**Prompt**: Format every line of the data as a JSON list of strings, one string per line, with blank lines omitted.

Target pointing data
┌──

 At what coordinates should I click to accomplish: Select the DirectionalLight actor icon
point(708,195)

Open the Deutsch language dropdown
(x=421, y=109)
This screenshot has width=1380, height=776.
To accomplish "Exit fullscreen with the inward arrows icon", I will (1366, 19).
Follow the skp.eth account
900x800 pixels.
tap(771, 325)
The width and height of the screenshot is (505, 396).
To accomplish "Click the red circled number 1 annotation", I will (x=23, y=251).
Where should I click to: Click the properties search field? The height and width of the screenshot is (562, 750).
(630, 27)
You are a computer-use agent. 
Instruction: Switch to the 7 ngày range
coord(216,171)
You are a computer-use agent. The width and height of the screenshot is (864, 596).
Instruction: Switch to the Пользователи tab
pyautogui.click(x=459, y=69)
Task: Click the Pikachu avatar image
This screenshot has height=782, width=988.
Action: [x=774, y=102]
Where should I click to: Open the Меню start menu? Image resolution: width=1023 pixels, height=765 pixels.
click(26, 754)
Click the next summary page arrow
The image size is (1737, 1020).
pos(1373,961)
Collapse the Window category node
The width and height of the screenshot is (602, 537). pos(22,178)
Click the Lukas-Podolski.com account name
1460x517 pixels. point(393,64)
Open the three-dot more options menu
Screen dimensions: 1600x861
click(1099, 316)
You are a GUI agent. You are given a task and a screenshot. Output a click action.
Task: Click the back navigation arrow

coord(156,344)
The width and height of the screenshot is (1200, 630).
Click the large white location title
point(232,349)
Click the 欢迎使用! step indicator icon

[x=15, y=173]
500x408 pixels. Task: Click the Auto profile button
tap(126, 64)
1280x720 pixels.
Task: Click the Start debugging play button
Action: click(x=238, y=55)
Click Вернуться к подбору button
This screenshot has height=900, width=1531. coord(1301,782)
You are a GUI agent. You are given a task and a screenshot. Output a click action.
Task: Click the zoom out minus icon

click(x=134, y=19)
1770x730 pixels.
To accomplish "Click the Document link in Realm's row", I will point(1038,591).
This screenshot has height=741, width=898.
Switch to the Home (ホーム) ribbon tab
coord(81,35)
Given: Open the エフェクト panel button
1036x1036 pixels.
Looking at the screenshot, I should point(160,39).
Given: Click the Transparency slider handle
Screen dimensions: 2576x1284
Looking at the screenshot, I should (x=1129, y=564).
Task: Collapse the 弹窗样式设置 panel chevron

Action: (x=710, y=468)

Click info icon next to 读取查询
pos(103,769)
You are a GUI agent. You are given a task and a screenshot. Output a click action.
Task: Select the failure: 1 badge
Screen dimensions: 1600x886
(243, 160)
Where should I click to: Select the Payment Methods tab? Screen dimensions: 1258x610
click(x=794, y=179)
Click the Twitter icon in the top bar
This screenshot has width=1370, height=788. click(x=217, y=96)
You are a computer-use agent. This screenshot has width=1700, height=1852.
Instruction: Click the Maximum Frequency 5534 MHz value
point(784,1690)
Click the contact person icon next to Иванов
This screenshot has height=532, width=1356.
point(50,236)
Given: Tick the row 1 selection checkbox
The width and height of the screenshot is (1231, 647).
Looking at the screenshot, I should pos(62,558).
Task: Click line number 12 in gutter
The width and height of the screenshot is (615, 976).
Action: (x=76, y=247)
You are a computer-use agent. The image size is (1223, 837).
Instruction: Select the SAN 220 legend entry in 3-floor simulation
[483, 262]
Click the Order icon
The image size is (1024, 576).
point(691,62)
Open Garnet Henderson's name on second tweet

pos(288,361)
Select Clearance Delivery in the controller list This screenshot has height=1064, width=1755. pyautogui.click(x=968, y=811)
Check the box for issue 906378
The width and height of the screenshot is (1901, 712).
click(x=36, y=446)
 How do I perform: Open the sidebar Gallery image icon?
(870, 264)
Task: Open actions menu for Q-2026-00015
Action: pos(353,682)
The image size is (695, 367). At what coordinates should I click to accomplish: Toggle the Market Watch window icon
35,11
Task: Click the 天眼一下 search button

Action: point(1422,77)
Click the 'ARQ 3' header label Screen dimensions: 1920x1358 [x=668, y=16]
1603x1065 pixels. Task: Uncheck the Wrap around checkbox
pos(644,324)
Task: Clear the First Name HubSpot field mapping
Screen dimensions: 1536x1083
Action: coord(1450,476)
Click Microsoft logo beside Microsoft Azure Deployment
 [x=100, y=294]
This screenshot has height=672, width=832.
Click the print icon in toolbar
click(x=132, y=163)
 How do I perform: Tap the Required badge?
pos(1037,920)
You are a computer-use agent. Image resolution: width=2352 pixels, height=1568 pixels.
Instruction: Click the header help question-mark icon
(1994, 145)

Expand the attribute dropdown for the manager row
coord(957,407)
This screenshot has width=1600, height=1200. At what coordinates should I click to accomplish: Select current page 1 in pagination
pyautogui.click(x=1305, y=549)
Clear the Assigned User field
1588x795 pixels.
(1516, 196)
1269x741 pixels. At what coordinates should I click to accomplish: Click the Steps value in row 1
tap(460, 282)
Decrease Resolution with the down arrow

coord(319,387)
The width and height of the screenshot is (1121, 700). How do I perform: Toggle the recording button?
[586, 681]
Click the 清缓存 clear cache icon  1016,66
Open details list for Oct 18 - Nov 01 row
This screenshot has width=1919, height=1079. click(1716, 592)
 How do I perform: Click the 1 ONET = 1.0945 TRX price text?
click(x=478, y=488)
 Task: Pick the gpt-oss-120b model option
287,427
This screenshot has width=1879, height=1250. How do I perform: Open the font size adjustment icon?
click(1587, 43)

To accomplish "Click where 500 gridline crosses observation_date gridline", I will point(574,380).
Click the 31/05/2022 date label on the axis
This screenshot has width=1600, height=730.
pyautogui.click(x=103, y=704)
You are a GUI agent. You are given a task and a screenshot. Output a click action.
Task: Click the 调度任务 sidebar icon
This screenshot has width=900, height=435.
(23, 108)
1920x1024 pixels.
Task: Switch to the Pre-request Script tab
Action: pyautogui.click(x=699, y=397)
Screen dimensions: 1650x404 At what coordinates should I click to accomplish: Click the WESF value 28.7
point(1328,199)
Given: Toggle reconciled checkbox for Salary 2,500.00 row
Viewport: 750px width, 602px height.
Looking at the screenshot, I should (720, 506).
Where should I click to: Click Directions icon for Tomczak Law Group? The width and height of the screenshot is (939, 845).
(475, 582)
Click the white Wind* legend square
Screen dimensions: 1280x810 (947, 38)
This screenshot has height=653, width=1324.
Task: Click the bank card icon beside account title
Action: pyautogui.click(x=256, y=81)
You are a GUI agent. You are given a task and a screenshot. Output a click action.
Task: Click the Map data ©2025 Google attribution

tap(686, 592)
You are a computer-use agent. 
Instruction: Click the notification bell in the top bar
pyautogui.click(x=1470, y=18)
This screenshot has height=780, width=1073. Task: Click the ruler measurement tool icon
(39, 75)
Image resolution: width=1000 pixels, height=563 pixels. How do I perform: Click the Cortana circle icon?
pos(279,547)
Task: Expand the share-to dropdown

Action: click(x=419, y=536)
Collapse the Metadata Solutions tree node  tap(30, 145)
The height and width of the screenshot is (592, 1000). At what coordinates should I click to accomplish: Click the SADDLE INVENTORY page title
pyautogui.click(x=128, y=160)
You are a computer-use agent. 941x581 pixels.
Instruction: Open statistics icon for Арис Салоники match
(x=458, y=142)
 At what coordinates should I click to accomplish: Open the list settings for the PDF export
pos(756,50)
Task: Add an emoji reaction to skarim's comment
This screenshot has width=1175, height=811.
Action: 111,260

└──

**Result of this task**:
[
  " At what coordinates should I click to accomplish: Select the DirectionalLight actor icon",
  "point(708,195)",
  "Open the Deutsch language dropdown",
  "(x=421, y=109)",
  "This screenshot has width=1380, height=776.",
  "To accomplish \"Exit fullscreen with the inward arrows icon\", I will (1366, 19).",
  "Follow the skp.eth account",
  "900x800 pixels.",
  "tap(771, 325)",
  "The width and height of the screenshot is (505, 396).",
  "To accomplish \"Click the red circled number 1 annotation\", I will (x=23, y=251).",
  "Where should I click to: Click the properties search field? The height and width of the screenshot is (562, 750).",
  "(630, 27)",
  "You are a computer-use agent. ",
  "Instruction: Switch to the 7 ngày range",
  "coord(216,171)",
  "You are a computer-use agent. The width and height of the screenshot is (864, 596).",
  "Instruction: Switch to the Пользователи tab",
  "pyautogui.click(x=459, y=69)",
  "Task: Click the Pikachu avatar image",
  "This screenshot has height=782, width=988.",
  "Action: [x=774, y=102]",
  "Where should I click to: Open the Меню start menu? Image resolution: width=1023 pixels, height=765 pixels.",
  "click(26, 754)",
  "Click the next summary page arrow",
  "The image size is (1737, 1020).",
  "pos(1373,961)",
  "Collapse the Window category node",
  "The width and height of the screenshot is (602, 537). pos(22,178)",
  "Click the Lukas-Podolski.com account name",
  "1460x517 pixels. point(393,64)",
  "Open the three-dot more options menu",
  "Screen dimensions: 1600x861",
  "click(1099, 316)",
  "You are a GUI agent. You are given a task and a screenshot. Output a click action.",
  "Task: Click the back navigation arrow",
  "coord(156,344)",
  "The width and height of the screenshot is (1200, 630).",
  "Click the large white location title",
  "point(232,349)",
  "Click the 欢迎使用! step indicator icon",
  "[x=15, y=173]",
  "500x408 pixels. Task: Click the Auto profile button",
  "tap(126, 64)",
  "1280x720 pixels.",
  "Task: Click the Start debugging play button",
  "Action: click(x=238, y=55)",
  "Click Вернуться к подбору button",
  "This screenshot has height=900, width=1531. coord(1301,782)",
  "You are a GUI agent. You are given a task and a screenshot. Output a click action.",
  "Task: Click the zoom out minus icon",
  "click(x=134, y=19)",
  "1770x730 pixels.",
  "To accomplish \"Click the Document link in Realm's row\", I will point(1038,591).",
  "This screenshot has height=741, width=898.",
  "Switch to the Home (ホーム) ribbon tab",
  "coord(81,35)",
  "Given: Open the エフェクト panel button",
  "1036x1036 pixels.",
  "Looking at the screenshot, I should point(160,39).",
  "Given: Click the Transparency slider handle",
  "Screen dimensions: 2576x1284",
  "Looking at the screenshot, I should (x=1129, y=564).",
  "Task: Collapse the 弹窗样式设置 panel chevron",
  "Action: (x=710, y=468)",
  "Click info icon next to 读取查询",
  "pos(103,769)",
  "You are a GUI agent. You are given a task and a screenshot. Output a click action.",
  "Task: Select the failure: 1 badge",
  "Screen dimensions: 1600x886",
  "(243, 160)",
  "Where should I click to: Select the Payment Methods tab? Screen dimensions: 1258x610",
  "click(x=794, y=179)",
  "Click the Twitter icon in the top bar",
  "This screenshot has width=1370, height=788. click(x=217, y=96)",
  "You are a computer-use agent. This screenshot has width=1700, height=1852.",
  "Instruction: Click the Maximum Frequency 5534 MHz value",
  "point(784,1690)",
  "Click the contact person icon next to Иванов",
  "This screenshot has height=532, width=1356.",
  "point(50,236)",
  "Given: Tick the row 1 selection checkbox",
  "The width and height of the screenshot is (1231, 647).",
  "Looking at the screenshot, I should pos(62,558).",
  "Task: Click line number 12 in gutter",
  "The width and height of the screenshot is (615, 976).",
  "Action: (x=76, y=247)",
  "You are a computer-use agent. The image size is (1223, 837).",
  "Instruction: Select the SAN 220 legend entry in 3-floor simulation",
  "[483, 262]",
  "Click the Order icon",
  "The image size is (1024, 576).",
  "point(691,62)",
  "Open Garnet Henderson's name on second tweet",
  "pos(288,361)",
  "Select Clearance Delivery in the controller list This screenshot has height=1064, width=1755. pyautogui.click(x=968, y=811)",
  "Check the box for issue 906378",
  "The width and height of the screenshot is (1901, 712).",
  "click(x=36, y=446)",
  " How do I perform: Open the sidebar Gallery image icon?",
  "(870, 264)",
  "Task: Open actions menu for Q-2026-00015",
  "Action: pos(353,682)",
  "The image size is (695, 367). At what coordinates should I click to accomplish: Toggle the Market Watch window icon",
  "35,11",
  "Task: Click the 天眼一下 search button",
  "Action: point(1422,77)",
  "Click the 'ARQ 3' header label Screen dimensions: 1920x1358 [x=668, y=16]",
  "1603x1065 pixels. Task: Uncheck the Wrap around checkbox",
  "pos(644,324)",
  "Task: Clear the First Name HubSpot field mapping",
  "Screen dimensions: 1536x1083",
  "Action: coord(1450,476)",
  "Click Microsoft logo beside Microsoft Azure Deployment",
  " [x=100, y=294]",
  "This screenshot has height=672, width=832.",
  "Click the print icon in toolbar",
  "click(x=132, y=163)",
  " How do I perform: Tap the Required badge?",
  "pos(1037,920)",
  "You are a computer-use agent. Image resolution: width=2352 pixels, height=1568 pixels.",
  "Instruction: Click the header help question-mark icon",
  "(1994, 145)",
  "Expand the attribute dropdown for the manager row",
  "coord(957,407)",
  "This screenshot has width=1600, height=1200. At what coordinates should I click to accomplish: Select current page 1 in pagination",
  "pyautogui.click(x=1305, y=549)",
  "Clear the Assigned User field",
  "1588x795 pixels.",
  "(1516, 196)",
  "1269x741 pixels. At what coordinates should I click to accomplish: Click the Steps value in row 1",
  "tap(460, 282)",
  "Decrease Resolution with the down arrow",
  "coord(319,387)",
  "The width and height of the screenshot is (1121, 700). How do I perform: Toggle the recording button?",
  "[586, 681]",
  "Click the 清缓存 clear cache icon  1016,66",
  "Open details list for Oct 18 - Nov 01 row",
  "This screenshot has width=1919, height=1079. click(1716, 592)",
  " How do I perform: Click the 1 ONET = 1.0945 TRX price text?",
  "click(x=478, y=488)",
  " Task: Pick the gpt-oss-120b model option",
  "287,427",
  "This screenshot has width=1879, height=1250. How do I perform: Open the font size adjustment icon?",
  "click(1587, 43)",
  "To accomplish \"Click where 500 gridline crosses observation_date gridline\", I will point(574,380).",
  "Click the 31/05/2022 date label on the axis",
  "This screenshot has width=1600, height=730.",
  "pyautogui.click(x=103, y=704)",
  "You are a GUI agent. You are given a task and a screenshot. Output a click action.",
  "Task: Click the 调度任务 sidebar icon",
  "This screenshot has width=900, height=435.",
  "(23, 108)",
  "1920x1024 pixels.",
  "Task: Switch to the Pre-request Script tab",
  "Action: pyautogui.click(x=699, y=397)",
  "Screen dimensions: 1650x404 At what coordinates should I click to accomplish: Click the WESF value 28.7",
  "point(1328,199)",
  "Given: Toggle reconciled checkbox for Salary 2,500.00 row",
  "Viewport: 750px width, 602px height.",
  "Looking at the screenshot, I should (720, 506).",
  "Where should I click to: Click Directions icon for Tomczak Law Group? The width and height of the screenshot is (939, 845).",
  "(475, 582)",
  "Click the white Wind* legend square",
  "Screen dimensions: 1280x810 (947, 38)",
  "This screenshot has height=653, width=1324.",
  "Task: Click the bank card icon beside account title",
  "Action: pyautogui.click(x=256, y=81)",
  "You are a GUI agent. You are given a task and a screenshot. Output a click action.",
  "Task: Click the Map data ©2025 Google attribution",
  "tap(686, 592)",
  "You are a computer-use agent. ",
  "Instruction: Click the notification bell in the top bar",
  "pyautogui.click(x=1470, y=18)",
  "This screenshot has height=780, width=1073. Task: Click the ruler measurement tool icon",
  "(39, 75)",
  "Image resolution: width=1000 pixels, height=563 pixels. How do I perform: Click the Cortana circle icon?",
  "pos(279,547)",
  "Task: Expand the share-to dropdown",
  "Action: click(x=419, y=536)",
  "Collapse the Metadata Solutions tree node  tap(30, 145)",
  "The height and width of the screenshot is (592, 1000). At what coordinates should I click to accomplish: Click the SADDLE INVENTORY page title",
  "pyautogui.click(x=128, y=160)",
  "You are a computer-use agent. 941x581 pixels.",
  "Instruction: Open statistics icon for Арис Салоники match",
  "(x=458, y=142)",
  " At what coordinates should I click to accomplish: Open the list settings for the PDF export",
  "pos(756,50)",
  "Task: Add an emoji reaction to skarim's comment",
  "This screenshot has width=1175, height=811.",
  "Action: 111,260"
]